Después de su consagración episcopal, el P. Claret se vio obligado a traducir su carisma de misionero apostólico en el ejercicio del episcopado. En su tiempo se consideraba, sobre todo, un honor y una dignidad. El obispo era, además, un funcionario burocrático. Él recuperó su sentido más genuinamente apostólico. En sus Apuntes de un plan para restaurar la hermosura de la Iglesia (1857) sintetizó su pensamiento sobre el episcopado. Ser obispo significaba para el P. Claret transformarse plenamente en Cristo, participar de su función santificadora como Pastor y Obispo de las almas y de su paternidad respecto de cada uno de los fieles. El obispo debía participar también del amor esponsal de Cristo a su Iglesia, que implicaba amarla, santificarla, embellecerla y dar la vida por ella.
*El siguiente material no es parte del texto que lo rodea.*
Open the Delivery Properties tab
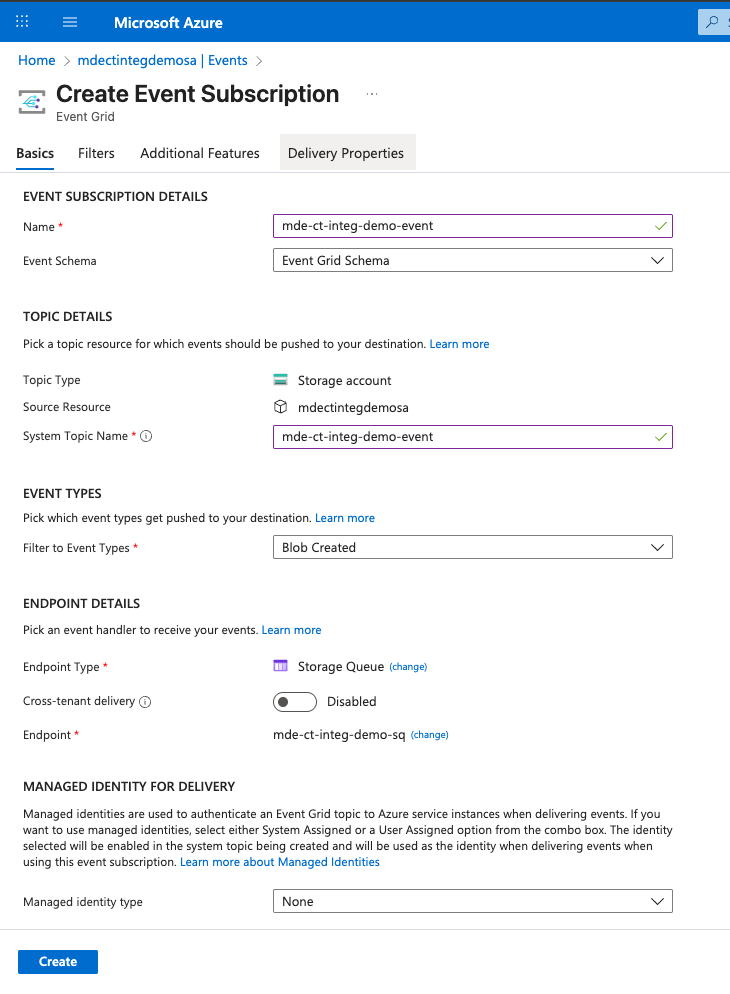The width and height of the screenshot is (730, 994). (346, 153)
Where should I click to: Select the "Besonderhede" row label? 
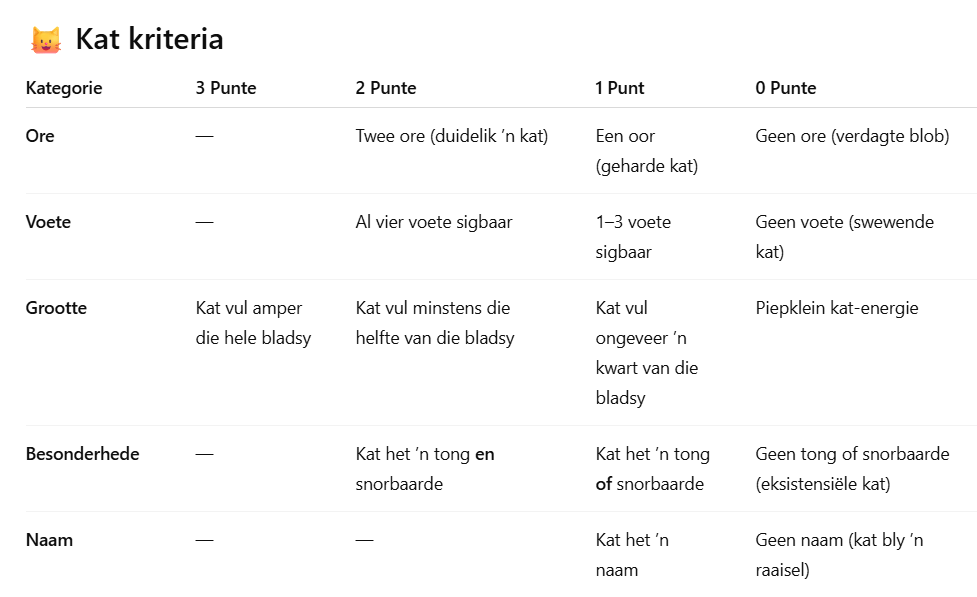82,454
Este modelo de episcopado es el que él practicó, sobre todo, durante los casi siete años en que fue pastor de la archidiócesis de Santiago de Cuba. Nada más llegar a la isla se lo dejó bien claro al Gobernador General don José Gutiérrez de la Concha: «El día en que vea que se pone el menor tropiezo a mi misión… ese día dejaré mi puesto y nada perderé por cierto en cuanto a mi persona, porque el carácter de misionero me basta para ser pobre, para amar a Dios, para amar a mis prójimos y ganar sus almas al mismo tiempo que la mía» (3, p. 485).

A diferencia de otros muchos obispos de su tiempo, encomendó a personas competentes el funcionamiento ordinario de la Curia arzobispal. Y él se dedicó de lleno a la evangelización, a través de las visitas pastorales a la diócesis, del continuo ejercicio del ministerio de la Palabra y de su preocupación por atender a las necesidades de los más pobres, sobre todo en el campo de la prevención y la educación. Rubricó esta entrega a su pueblo con la sangre derramada en el atentado de Holguín, el 1 de febrero de 1856.
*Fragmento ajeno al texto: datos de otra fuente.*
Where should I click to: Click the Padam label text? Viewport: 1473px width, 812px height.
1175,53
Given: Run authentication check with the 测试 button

            La etapa de Madrid, y los pasos por París y Roma, significaron una ampliación del ejercicio del episcopado como preocupación por la iglesia universal. Además de seguir con sus continuas predicaciones, incrementó el apostolado escrito, intervino en el nombramiento de obispos, participó en el Concilio Vaticano I y consumó la consagración episcopal entregando su vida gastada como oblación por toda la Iglesia en la soledad de Fontfroide.

BIBLIOGRAFÍA

  1. AGUILAR, M. Vida admirable del P. Claret, 2 tt., Madrid 1894.
  2. ÁLVAREZ GÓMEZ, J. Misioneros Claretianos. Retorno a los orígenes, Madrid 1993.
  3. EC, t. I, Madrid 1970.
  4. FERNÁNDEZ, C. El Beato P. Antonio María Claret, I, Madrid 1941.
  5. LOZANO, J. M.ª Una vida al servicio del Evangelio, Barcelona 1985.